▼

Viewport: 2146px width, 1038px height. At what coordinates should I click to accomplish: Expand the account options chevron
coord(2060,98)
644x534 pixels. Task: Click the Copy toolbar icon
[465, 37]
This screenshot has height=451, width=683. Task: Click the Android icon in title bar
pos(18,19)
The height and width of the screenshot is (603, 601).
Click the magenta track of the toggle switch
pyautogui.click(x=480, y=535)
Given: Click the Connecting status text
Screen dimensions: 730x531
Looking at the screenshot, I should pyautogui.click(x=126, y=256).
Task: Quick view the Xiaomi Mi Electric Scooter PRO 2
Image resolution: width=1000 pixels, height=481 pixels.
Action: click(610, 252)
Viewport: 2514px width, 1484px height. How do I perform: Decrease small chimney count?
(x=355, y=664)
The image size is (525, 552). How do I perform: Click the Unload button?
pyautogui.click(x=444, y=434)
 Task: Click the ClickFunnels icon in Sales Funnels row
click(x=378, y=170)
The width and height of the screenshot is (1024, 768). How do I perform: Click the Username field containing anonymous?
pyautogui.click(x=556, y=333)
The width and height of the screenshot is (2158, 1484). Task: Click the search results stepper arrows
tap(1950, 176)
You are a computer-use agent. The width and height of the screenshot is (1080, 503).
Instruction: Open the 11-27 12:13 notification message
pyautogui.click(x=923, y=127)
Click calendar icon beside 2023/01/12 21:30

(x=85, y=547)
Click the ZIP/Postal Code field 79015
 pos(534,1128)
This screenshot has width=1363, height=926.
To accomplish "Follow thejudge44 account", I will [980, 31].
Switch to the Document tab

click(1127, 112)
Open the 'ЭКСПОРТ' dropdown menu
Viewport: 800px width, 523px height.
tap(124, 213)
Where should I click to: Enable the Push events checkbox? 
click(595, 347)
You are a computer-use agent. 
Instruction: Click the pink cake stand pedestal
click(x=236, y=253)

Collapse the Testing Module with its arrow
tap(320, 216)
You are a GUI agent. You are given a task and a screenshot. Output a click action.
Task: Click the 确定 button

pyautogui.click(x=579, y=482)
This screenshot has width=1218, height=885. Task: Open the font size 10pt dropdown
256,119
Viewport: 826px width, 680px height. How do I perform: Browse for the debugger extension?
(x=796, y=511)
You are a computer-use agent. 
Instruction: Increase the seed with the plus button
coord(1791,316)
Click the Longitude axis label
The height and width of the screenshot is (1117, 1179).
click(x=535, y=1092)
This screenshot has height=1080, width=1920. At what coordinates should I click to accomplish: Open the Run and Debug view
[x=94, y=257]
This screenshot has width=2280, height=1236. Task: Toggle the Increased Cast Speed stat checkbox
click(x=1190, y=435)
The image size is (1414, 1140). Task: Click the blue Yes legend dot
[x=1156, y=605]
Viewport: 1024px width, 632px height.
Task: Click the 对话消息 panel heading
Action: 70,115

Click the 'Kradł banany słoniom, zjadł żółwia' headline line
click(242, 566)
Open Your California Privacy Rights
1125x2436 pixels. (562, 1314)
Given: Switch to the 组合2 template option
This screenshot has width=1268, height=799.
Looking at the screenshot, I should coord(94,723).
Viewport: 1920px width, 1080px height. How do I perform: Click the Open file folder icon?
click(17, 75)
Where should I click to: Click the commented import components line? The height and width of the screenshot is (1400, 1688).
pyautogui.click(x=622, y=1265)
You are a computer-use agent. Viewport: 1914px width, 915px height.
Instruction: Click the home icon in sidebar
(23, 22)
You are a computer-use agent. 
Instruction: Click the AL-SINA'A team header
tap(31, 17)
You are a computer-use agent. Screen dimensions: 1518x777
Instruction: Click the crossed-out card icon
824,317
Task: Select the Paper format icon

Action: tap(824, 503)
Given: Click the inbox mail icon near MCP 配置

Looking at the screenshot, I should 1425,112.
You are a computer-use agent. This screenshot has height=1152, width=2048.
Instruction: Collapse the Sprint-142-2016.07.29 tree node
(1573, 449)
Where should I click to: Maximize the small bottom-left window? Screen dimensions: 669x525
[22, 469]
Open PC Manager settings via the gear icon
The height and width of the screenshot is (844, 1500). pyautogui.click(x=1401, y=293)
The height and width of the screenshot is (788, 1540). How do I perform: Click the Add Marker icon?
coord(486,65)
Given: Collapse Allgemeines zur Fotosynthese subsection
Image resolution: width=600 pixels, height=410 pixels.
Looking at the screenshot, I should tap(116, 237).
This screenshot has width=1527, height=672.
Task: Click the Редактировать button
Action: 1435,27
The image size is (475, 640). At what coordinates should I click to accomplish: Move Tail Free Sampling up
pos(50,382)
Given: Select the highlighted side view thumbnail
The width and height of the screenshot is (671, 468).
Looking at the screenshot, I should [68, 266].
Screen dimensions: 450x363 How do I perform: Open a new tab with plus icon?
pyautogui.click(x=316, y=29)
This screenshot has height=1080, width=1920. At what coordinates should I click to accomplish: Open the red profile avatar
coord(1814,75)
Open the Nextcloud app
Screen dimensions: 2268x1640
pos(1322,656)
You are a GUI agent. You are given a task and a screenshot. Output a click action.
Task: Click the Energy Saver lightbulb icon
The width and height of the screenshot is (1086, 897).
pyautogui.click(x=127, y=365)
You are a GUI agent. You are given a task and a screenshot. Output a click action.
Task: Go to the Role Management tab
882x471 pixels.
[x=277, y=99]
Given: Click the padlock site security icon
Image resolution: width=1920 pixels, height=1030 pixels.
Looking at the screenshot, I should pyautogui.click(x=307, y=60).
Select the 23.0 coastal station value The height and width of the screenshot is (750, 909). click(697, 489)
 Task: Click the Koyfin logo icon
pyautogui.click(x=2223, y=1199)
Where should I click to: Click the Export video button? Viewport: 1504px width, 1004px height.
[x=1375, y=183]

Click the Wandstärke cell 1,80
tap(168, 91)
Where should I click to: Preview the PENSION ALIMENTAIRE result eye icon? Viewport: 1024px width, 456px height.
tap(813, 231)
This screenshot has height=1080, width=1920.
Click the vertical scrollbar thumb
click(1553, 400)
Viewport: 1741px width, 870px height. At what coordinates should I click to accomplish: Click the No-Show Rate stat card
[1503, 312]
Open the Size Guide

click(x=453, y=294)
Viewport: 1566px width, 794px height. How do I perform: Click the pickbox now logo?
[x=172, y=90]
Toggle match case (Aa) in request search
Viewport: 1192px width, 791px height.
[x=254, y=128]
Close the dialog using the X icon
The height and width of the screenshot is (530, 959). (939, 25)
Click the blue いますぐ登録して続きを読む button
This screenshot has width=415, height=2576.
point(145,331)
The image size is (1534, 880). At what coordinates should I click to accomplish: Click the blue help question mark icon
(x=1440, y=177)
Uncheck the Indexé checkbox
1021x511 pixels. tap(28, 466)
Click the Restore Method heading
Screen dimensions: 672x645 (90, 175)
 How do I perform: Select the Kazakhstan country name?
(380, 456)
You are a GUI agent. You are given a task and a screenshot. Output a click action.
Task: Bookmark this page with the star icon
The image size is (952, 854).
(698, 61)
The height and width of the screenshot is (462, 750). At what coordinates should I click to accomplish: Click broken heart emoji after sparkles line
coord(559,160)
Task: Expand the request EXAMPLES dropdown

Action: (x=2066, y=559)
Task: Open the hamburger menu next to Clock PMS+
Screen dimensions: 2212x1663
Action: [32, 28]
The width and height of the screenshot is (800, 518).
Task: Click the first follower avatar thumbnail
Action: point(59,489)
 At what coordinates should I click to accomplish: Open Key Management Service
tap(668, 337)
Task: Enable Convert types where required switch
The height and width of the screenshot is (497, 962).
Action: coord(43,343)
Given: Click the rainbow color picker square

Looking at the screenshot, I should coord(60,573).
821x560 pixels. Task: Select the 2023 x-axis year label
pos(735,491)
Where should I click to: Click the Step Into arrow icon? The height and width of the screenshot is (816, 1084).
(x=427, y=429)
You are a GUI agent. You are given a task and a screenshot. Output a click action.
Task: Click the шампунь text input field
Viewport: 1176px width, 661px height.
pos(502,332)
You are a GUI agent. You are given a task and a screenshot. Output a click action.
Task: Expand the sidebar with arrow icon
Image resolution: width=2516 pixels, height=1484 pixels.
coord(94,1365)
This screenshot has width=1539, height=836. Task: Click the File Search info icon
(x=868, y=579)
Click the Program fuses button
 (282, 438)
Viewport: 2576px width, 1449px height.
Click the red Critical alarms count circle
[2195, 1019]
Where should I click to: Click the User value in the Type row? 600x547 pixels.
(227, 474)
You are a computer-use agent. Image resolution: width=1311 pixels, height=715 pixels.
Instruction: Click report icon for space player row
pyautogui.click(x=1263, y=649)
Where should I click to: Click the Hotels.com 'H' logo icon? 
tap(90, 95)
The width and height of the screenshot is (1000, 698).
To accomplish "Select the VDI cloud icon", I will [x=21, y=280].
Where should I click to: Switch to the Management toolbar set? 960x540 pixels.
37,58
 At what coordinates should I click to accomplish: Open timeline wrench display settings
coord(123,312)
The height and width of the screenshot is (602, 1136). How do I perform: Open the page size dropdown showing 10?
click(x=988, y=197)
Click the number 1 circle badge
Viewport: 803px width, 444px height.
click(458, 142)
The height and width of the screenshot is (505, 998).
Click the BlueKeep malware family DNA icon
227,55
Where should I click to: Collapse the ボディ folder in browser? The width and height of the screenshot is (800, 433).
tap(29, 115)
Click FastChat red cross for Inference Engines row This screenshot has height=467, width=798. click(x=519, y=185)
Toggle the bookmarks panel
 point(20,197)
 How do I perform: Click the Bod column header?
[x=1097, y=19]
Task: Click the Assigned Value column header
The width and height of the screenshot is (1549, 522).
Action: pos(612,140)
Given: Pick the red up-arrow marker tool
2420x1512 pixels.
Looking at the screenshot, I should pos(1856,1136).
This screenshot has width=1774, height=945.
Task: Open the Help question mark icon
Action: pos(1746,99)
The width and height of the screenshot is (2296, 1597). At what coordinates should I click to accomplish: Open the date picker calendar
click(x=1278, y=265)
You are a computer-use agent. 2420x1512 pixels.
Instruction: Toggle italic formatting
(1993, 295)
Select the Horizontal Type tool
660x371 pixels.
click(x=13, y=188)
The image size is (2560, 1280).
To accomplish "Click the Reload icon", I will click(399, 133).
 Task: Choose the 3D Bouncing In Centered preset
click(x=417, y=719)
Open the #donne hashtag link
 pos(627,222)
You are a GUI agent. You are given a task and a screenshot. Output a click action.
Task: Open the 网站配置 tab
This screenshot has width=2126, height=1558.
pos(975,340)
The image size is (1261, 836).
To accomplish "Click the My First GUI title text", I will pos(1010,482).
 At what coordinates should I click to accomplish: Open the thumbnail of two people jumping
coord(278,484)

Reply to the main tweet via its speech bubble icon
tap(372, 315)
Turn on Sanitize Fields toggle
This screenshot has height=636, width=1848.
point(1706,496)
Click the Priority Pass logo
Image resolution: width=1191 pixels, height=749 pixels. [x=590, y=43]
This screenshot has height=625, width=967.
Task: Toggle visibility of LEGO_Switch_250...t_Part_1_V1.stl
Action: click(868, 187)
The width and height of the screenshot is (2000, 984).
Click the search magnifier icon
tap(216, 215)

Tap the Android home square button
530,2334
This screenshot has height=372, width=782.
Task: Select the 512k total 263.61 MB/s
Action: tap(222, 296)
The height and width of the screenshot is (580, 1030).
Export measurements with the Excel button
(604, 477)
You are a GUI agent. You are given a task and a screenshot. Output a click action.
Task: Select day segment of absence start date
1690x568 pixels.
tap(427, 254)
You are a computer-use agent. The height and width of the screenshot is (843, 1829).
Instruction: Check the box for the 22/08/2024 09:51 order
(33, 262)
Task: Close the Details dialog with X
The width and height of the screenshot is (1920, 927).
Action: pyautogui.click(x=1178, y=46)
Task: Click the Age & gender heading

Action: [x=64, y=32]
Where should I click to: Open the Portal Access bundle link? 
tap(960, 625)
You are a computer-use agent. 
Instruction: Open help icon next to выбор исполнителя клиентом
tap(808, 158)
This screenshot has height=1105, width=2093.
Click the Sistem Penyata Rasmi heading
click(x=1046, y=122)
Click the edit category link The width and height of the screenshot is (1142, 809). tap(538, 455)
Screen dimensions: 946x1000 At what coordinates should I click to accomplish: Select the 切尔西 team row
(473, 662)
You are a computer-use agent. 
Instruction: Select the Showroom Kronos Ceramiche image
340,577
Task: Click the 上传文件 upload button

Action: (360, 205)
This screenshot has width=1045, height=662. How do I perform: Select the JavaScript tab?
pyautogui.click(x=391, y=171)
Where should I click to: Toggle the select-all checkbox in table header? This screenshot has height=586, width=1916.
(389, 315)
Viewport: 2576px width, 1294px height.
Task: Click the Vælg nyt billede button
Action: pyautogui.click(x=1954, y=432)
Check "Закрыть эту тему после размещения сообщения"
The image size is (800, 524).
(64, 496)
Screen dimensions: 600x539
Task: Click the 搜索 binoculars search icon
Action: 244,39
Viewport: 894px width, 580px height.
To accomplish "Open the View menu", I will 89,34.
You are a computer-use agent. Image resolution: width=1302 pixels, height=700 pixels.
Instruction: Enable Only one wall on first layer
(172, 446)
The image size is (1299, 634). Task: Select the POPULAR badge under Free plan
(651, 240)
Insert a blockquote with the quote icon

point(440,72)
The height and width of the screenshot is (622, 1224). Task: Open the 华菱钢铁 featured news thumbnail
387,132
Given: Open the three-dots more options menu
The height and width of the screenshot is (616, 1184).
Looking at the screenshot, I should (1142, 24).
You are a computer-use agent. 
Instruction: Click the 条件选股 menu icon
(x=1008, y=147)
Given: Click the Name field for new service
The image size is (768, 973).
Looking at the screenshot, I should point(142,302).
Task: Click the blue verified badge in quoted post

▲

**STATED GOAL:**
Repeat the lines above verbatim, from the line containing "Viewport: 2576px width, 1449px height." up to and including the line containing "tap(29, 115)".

**RIGHT ANSWER:**
Viewport: 2576px width, 1449px height.
Click the red Critical alarms count circle
[2195, 1019]
Where should I click to: Click the User value in the Type row? 600x547 pixels.
(227, 474)
You are a computer-use agent. Image resolution: width=1311 pixels, height=715 pixels.
Instruction: Click report icon for space player row
pyautogui.click(x=1263, y=649)
Where should I click to: Click the Hotels.com 'H' logo icon? 
tap(90, 95)
The width and height of the screenshot is (1000, 698).
To accomplish "Select the VDI cloud icon", I will [x=21, y=280].
Where should I click to: Switch to the Management toolbar set? 960x540 pixels.
37,58
 At what coordinates should I click to accomplish: Open timeline wrench display settings
coord(123,312)
The height and width of the screenshot is (602, 1136). How do I perform: Open the page size dropdown showing 10?
click(x=988, y=197)
Click the number 1 circle badge
Viewport: 803px width, 444px height.
click(458, 142)
The height and width of the screenshot is (505, 998).
Click the BlueKeep malware family DNA icon
227,55
Where should I click to: Collapse the ボディ folder in browser? The width and height of the screenshot is (800, 433).
tap(29, 115)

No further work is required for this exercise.